I worked a hundred short jobs on farms, did hay and silage contracting, drove cattle trucks, milked cows, sprayed weeds, worked as an industrial absieler on the dams, painted transformers, pumped gas, pruned, picked up bales, crotched sheep, built cowsheds, fenced, picked up dead stock, did some mechanical and panel work. Anything I could get to make some money. But in that area that I had been brought up in and had all my friends and family just wasnt going to give me any security. So I packed up my car and left to a city I had only visited a few times to stay with friends while I looked for work.

In some ways I was lucky because I had so very little so could only move upwards. 

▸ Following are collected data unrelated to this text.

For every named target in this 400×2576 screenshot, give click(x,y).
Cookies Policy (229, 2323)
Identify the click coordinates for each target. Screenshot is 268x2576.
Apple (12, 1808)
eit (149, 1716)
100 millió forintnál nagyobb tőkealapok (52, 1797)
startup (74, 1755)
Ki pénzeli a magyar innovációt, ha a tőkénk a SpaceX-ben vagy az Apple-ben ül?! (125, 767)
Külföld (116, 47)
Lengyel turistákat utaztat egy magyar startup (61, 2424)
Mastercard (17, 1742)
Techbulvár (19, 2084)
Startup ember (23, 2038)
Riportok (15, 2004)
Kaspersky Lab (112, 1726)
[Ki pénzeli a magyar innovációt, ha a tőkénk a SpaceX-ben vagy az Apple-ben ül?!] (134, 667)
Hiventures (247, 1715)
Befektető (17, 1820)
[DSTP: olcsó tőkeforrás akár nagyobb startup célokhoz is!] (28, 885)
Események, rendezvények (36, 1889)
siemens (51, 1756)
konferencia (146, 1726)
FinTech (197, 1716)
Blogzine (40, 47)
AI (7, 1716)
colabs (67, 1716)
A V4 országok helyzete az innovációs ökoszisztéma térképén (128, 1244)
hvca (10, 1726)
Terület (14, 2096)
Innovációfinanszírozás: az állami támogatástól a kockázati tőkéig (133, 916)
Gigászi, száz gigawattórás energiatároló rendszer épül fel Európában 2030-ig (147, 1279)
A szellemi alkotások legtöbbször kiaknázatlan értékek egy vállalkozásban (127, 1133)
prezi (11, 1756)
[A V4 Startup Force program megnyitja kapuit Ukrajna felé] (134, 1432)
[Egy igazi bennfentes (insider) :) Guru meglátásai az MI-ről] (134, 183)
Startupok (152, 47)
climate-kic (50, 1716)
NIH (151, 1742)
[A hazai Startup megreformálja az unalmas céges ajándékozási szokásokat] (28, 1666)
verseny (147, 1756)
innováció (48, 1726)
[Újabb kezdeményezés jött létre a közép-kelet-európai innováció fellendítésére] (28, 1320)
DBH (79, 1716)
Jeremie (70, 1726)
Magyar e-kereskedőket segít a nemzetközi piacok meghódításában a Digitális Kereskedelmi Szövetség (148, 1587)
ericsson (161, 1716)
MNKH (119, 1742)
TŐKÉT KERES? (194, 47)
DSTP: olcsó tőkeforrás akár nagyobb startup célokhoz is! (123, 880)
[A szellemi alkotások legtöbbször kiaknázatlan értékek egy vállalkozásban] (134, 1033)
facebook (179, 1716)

Sadly these things happen everywhere. Change. Boom, bust, supply, demand, technology and redundance.


----------



## Mike Van (May 6, 2009)

Hey, I'm no expert on the economy for sure - One thing I see & think though is 'the economy' as we knew it was running on some false ideals. There were how many thousands of houses being built and sold to people that 20 years ago would not & could not qualify for a mortgage. Now these houses sit empty, reposesed by a bank or lending company because people were extended credit they could not afford. These were not 'starter homes' either, many are mini-mansions 4000 sf and up. The sub divisions of the 50's and 60's [small sensible houses] weren't good enough anymore. Nowadays people wanted "The Dream Home" to start out with. In my crystal ball, I see the lumber market staying flat [or lower] until people start to buy some of these reposesed homes, and the banks and mortagage companies have some $$$$$ to work with. The paper & pulp industry however, will be booming - As there is so much bullsh*t around Washington DC, that the need for toilet paper will be at an all time high. They love their paperwork too, those politicians.


----------



## Gologit (May 6, 2009)

Mike Van said:


> Hey, I'm no expert on the economy for sure - One thing I see & think though is 'the economy' as we knew it was running on some false ideals. There were how many thousands of houses being built and sold to people that 20 years ago would not & could not qualify for a mortgage. Now these houses sit empty, reposesed by a bank or lending company because people were extended credit they could not afford. These were not 'starter homes' either, many are mini-mansions 4000 sf and up. The sub divisions of the 50's and 60's [small sensible houses] weren't good enough anymore. Nowadays people wanted "The Dream Home" to start out with. In my crystal ball, I see the lumber market staying flat [or lower] until people start to buy some of these reposesed homes, and the banks and mortagage companies have some $$$$$ to work with. The paper & pulp industry however, will be booming - As there is so much bullsh*t around Washington DC, that the need for toilet paper will be at an all time high. They love their paperwork too, those politicians.



Well said.


----------



## spencerhenry (May 6, 2009)

a few good natural disasters might help with some demand.


----------



## ak4195 (May 6, 2009)

Housing picking up with the spring here recently,but some of that I think is due to the natural geographical land locked nature of Anchorage,how long it lasts hard to say of course,things will never go back to the go-go days of 2000-2004,but should remain steady.My excavation buddies are backed up 15 houses,and thats with DOT spring time weight restrictions.
Like the old saying goes,"location,location,location"...

ak4195


----------



## slowp (May 6, 2009)

I'm disappointed. Went out to see what was happening at the Moneypit, and the workers doing the sheetrocking seem to be Exchange Students. They're about done, but I'm disappointed. Maybe I'm wrong and they are Instate Students? So much for local guys as far as sheetrocking goes.


----------



## Meadow Beaver (May 7, 2009)

The American gov't wants to tax us for the country we live in, but they want to pay other people for the work we should be doing. THAT'S ONE OF OUR BIGGEST PROBLEMS!


----------



## Matildasmate (May 7, 2009)

*Bushpig*



windthrown said:


> I posted a large list of mills closing and cutting back in the PNW on another thread. Its dismal. 20% unemployment in rural Oregon now. 12% statewide. We lead the nation now. The mills cannot run skelleton crews forever, and they cannot stay shut for long either. So a lot of the mills are going the way of the sawdust burners here. The next building boom will probably be supplied by imported lumber form Siberia. Or the logging industry will be socilized under ObamaVision, Inc.
> 
> BTW: Chrystler Motors is going under as of today too. GM may not be far behind. We have a ways to go on this economic road to disaster.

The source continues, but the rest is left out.